[start]

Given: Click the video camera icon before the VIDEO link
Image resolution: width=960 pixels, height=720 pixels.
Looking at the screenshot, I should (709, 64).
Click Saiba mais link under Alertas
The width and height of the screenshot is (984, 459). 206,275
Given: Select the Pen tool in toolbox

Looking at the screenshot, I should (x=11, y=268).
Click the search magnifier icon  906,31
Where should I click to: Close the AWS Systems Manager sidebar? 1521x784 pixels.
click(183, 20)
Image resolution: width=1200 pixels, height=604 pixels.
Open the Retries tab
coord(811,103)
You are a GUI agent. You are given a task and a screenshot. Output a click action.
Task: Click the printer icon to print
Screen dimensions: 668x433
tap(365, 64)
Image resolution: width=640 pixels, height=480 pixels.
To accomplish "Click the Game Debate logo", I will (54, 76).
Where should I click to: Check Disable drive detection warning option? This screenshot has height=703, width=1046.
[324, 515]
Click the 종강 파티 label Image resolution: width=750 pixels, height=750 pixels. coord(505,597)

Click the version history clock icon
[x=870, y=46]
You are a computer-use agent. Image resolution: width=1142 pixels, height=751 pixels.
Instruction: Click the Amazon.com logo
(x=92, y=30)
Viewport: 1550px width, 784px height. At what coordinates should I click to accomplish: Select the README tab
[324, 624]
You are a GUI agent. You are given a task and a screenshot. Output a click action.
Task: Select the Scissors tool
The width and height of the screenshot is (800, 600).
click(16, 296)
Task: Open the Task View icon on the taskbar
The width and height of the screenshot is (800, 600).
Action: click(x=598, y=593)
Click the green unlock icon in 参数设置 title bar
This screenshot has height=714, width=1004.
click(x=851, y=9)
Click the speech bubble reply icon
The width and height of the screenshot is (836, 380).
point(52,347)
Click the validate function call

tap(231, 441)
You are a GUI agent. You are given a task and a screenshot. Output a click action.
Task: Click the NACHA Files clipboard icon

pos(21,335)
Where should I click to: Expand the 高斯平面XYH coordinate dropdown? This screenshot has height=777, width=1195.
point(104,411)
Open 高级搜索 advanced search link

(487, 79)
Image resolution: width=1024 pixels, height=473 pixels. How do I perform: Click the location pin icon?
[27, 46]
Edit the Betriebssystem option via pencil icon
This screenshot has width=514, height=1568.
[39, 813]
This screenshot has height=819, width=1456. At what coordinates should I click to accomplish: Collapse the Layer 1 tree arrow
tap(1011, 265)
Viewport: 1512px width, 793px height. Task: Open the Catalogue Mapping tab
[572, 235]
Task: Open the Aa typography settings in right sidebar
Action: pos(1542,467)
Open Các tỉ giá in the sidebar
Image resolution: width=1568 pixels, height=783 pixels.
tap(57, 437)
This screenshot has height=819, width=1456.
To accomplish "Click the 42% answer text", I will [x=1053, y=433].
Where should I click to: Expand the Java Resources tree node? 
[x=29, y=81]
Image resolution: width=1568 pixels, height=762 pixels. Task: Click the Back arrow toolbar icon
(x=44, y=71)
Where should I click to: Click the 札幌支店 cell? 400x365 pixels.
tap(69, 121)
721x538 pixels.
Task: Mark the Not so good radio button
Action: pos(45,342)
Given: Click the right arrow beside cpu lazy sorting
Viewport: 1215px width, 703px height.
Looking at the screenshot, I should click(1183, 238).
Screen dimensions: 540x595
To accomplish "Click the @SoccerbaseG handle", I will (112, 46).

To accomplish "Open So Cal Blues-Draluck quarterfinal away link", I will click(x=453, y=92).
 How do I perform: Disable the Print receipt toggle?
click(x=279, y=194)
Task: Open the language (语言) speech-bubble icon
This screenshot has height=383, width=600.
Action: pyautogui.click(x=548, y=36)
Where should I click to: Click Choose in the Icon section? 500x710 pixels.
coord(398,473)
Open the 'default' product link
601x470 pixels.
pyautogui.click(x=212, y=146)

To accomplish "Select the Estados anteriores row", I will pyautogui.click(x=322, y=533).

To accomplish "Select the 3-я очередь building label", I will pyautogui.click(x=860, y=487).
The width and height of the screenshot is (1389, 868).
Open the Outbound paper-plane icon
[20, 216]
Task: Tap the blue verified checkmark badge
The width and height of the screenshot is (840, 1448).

[end]

Do this
Can you turn the lines above, starting at the line that contains "Image resolution: width=1568 pixels, height=762" and ending at the last line of the rows, into a Markdown table with columns No. and Text, leaving out blank lines?

Solution
| No. | Text |
|---|---|
| 1 | Image resolution: width=1568 pixels, height=762 pixels. Task: Click the Back arrow toolbar icon |
| 2 | (x=44, y=71) |
| 3 | Where should I click to: Click the 札幌支店 cell? 400x365 pixels. |
| 4 | tap(69, 121) |
| 5 | 721x538 pixels. |
| 6 | Task: Mark the Not so good radio button |
| 7 | Action: pos(45,342) |
| 8 | Given: Click the right arrow beside cpu lazy sorting |
| 9 | Viewport: 1215px width, 703px height. |
| 10 | Looking at the screenshot, I should click(1183, 238). |
| 11 | Screen dimensions: 540x595 |
| 12 | To accomplish "Click the @SoccerbaseG handle", I will (112, 46). |
| 13 | To accomplish "Open So Cal Blues-Draluck quarterfinal away link", I will click(x=453, y=92). |
| 14 |  How do I perform: Disable the Print receipt toggle? |
| 15 | click(x=279, y=194) |
| 16 | Task: Open the language (语言) speech-bubble icon |
| 17 | This screenshot has height=383, width=600. |
| 18 | Action: pyautogui.click(x=548, y=36) |
| 19 | Where should I click to: Click Choose in the Icon section? 500x710 pixels. |
| 20 | coord(398,473) |
| 21 | Open the 'default' product link |
| 22 | 601x470 pixels. |
| 23 | pyautogui.click(x=212, y=146) |
| 24 | To accomplish "Select the Estados anteriores row", I will pyautogui.click(x=322, y=533). |
| 25 | To accomplish "Select the 3-я очередь building label", I will pyautogui.click(x=860, y=487). |
| 26 | The width and height of the screenshot is (1389, 868). |
| 27 | Open the Outbound paper-plane icon |
| 28 | [20, 216] |
| 29 | Task: Tap the blue verified checkmark badge |
| 30 | The width and height of the screenshot is (840, 1448). |